ICCAT's primary mission is their plan
for Bluefin tuna recovery. 1999 was the second year that the Eastern zone nations were
under national quota regulations. Initial national reports raise very serious questions
about their compliance. The ICCAT scientific arm (SCRS) writes that unless the European
member nations report their total landings correctly, there is little the SCRS can
accomplish or advise. A quick review of the
ICCAT report finds 2,700 Mt of 1998-year specific landings are totally missing from the
1999 report. Totals of Eastern zone Bluefin Japanese shipments show that member nations
sold Japan 3,400 Mt. more Bluefin tuna than these nations reported to ICCAT. This suggests
that ICCAT member nations are at least 6,100 MT or about 20% over their 32,000 Mt. quota
without questioning the honesty of their national landing reports. Such clear quota
cheating makes ICCAT's future questionable. Meanwhile, the US practices strict unilateral
conservation. Unilateral conservation
accomplishes little in an ocean-wide HMS fishery. Unilateral US conservation will never
rebuild the Bluefin tuna stocks alone!
To
put this issue in perspective, the current ICCAT quota is 2,500 Mt for the Western
Atlantic
(US, Japan, Canada) and 32,000 Mt for
the Eastern Atlantic. The Eastern quota is 12 times that of the Western zone quota. New
ICCAT approved satellite-tagging reports indicates 12% to 58% of our (Western) conserved
bluefin travel to the Eastern Zone yearly. In order for the two stock theory to work, the
crossover can be no higher than 2%. Such huge
crossovers prove beyond any doubt that the current ICCAT plan that assumes there are two
separate stocks is wrong. At the very least, the Atlantic Ocean dividing line between
Eastern and Western zones must be moved immediately to reduce the Eastern landing of our
conserved tuna. Our conservation allows the eastern nations to postpone regulations while
catching and selling our conserved tuna. This point is strongly supported by ICCAT's 1980
data that reports Western Landings as 5,800 Mt vs. 14,000 Mt for the eastern zone. Sixteen
years later eastern landings had exploded to over 52,000 Mt. This is over a 300% increase
above their 1980 landings. Can anyone prove
the eastern nations did not get these
huge landing increases by catching and selling OUR conserved tuna?

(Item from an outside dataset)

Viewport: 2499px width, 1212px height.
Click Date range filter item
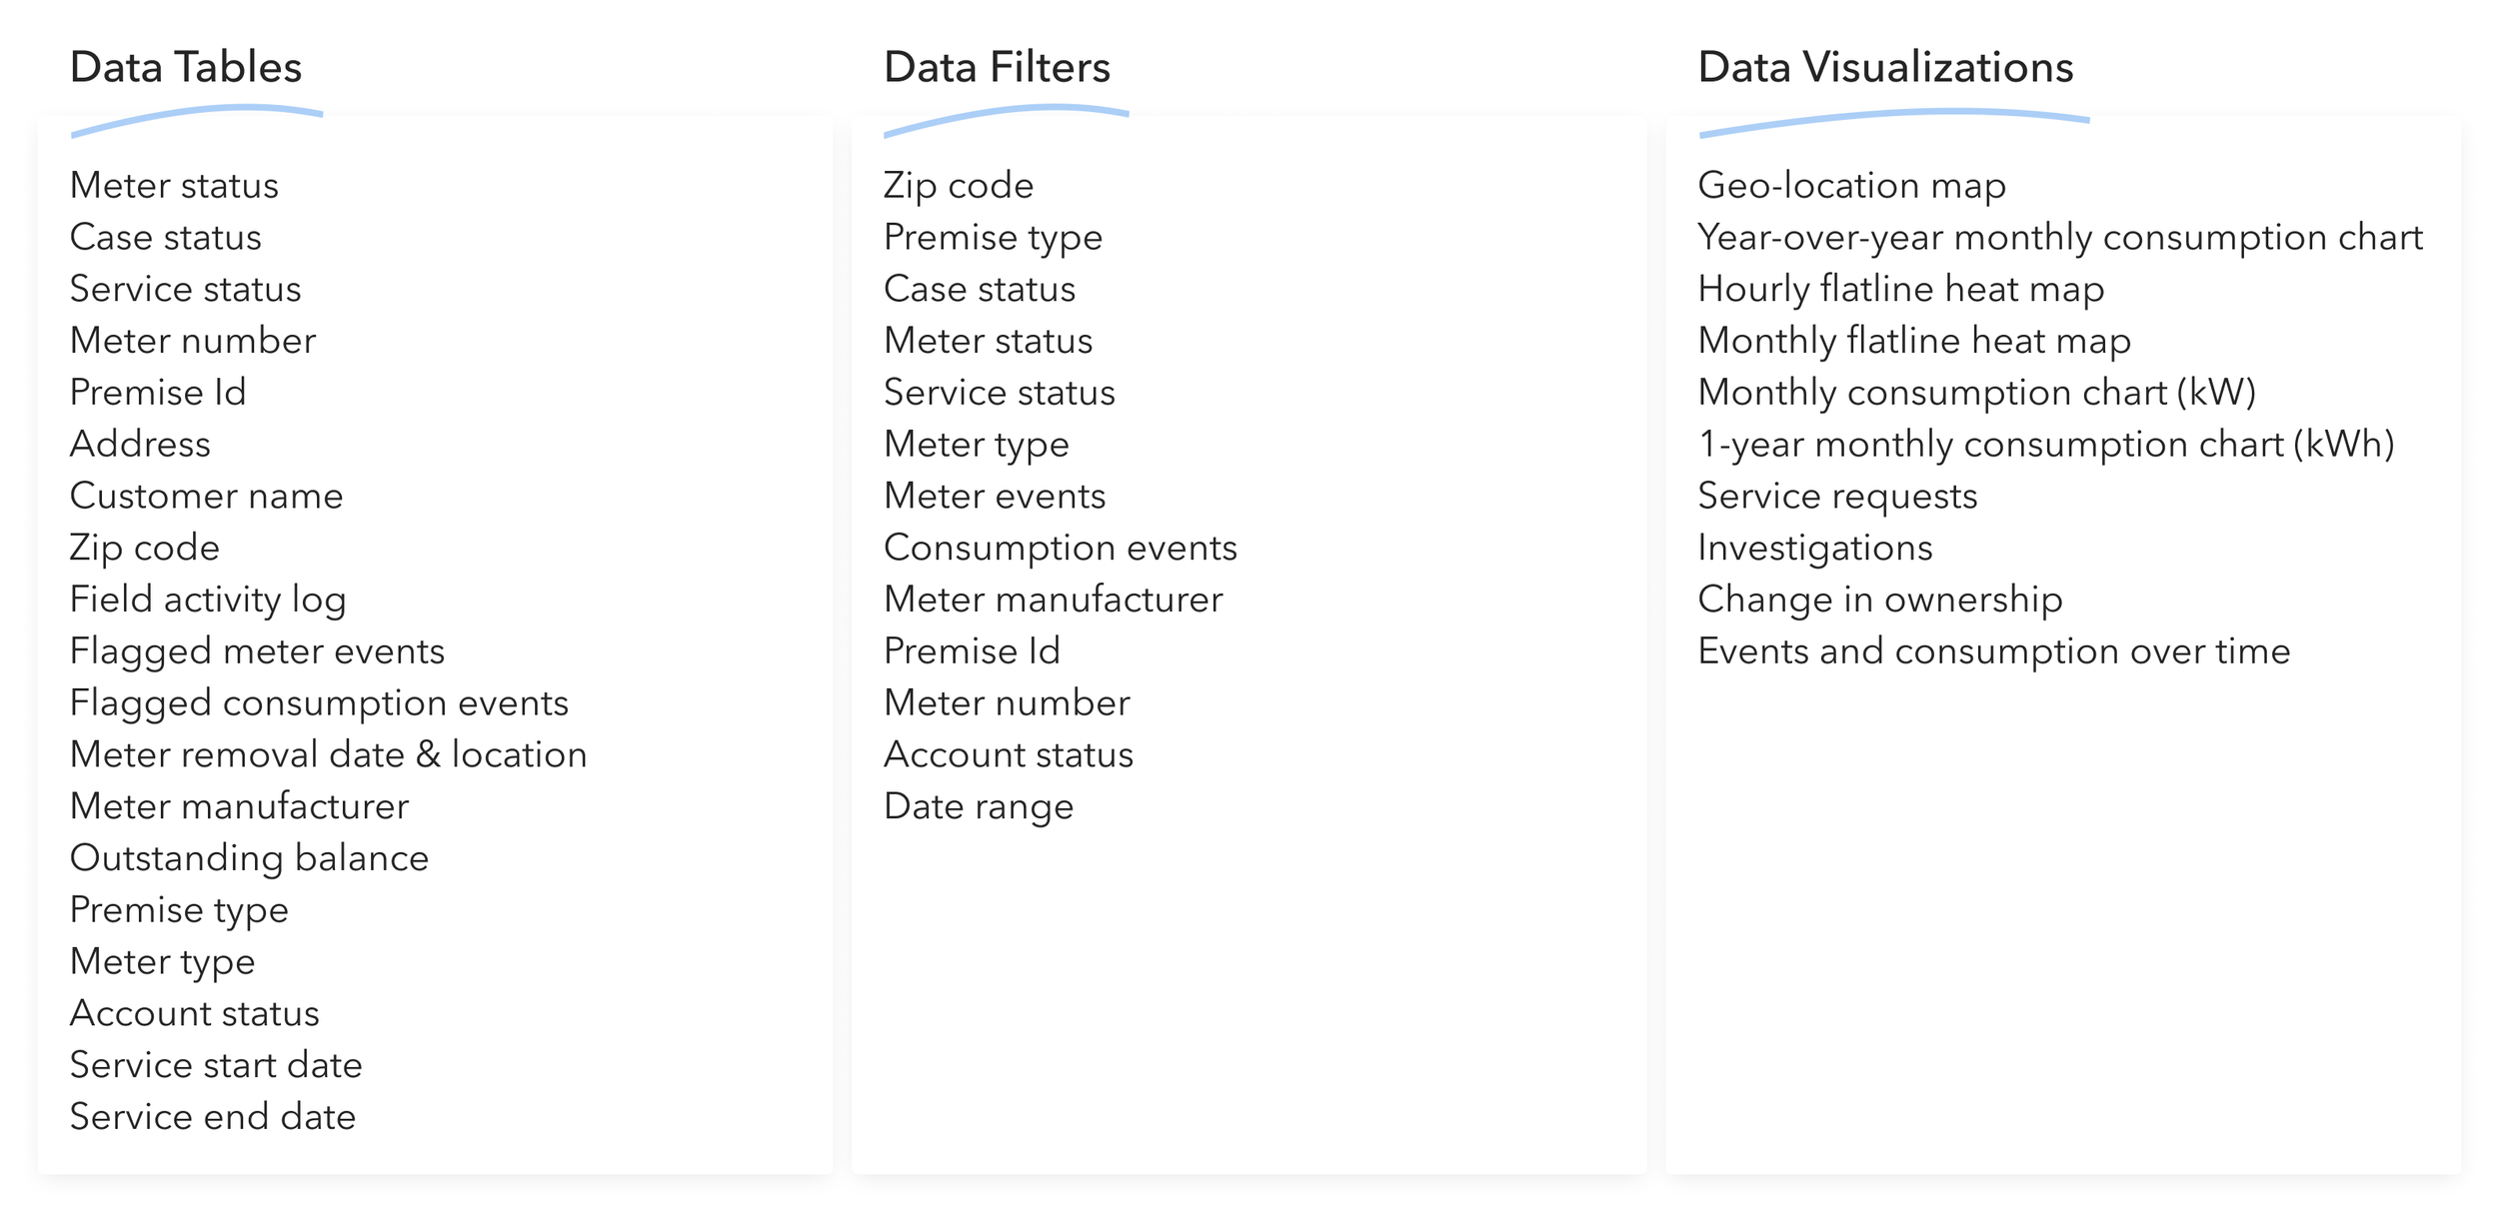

In addition to Bluefin, there are
major problems with Yellowfin and Bigeye tuna. In
1997 ICCAT passed a voluntary plan to restrict purse seine fishing around FAD's during
their Africa yearly spawning time. This voluntary regulation was ignored and the over
harvest of baby yellowfin and bigeye tuna continued. This November's meeting will vote on
a 4-month closure of the spawning area to ALL fishing gear.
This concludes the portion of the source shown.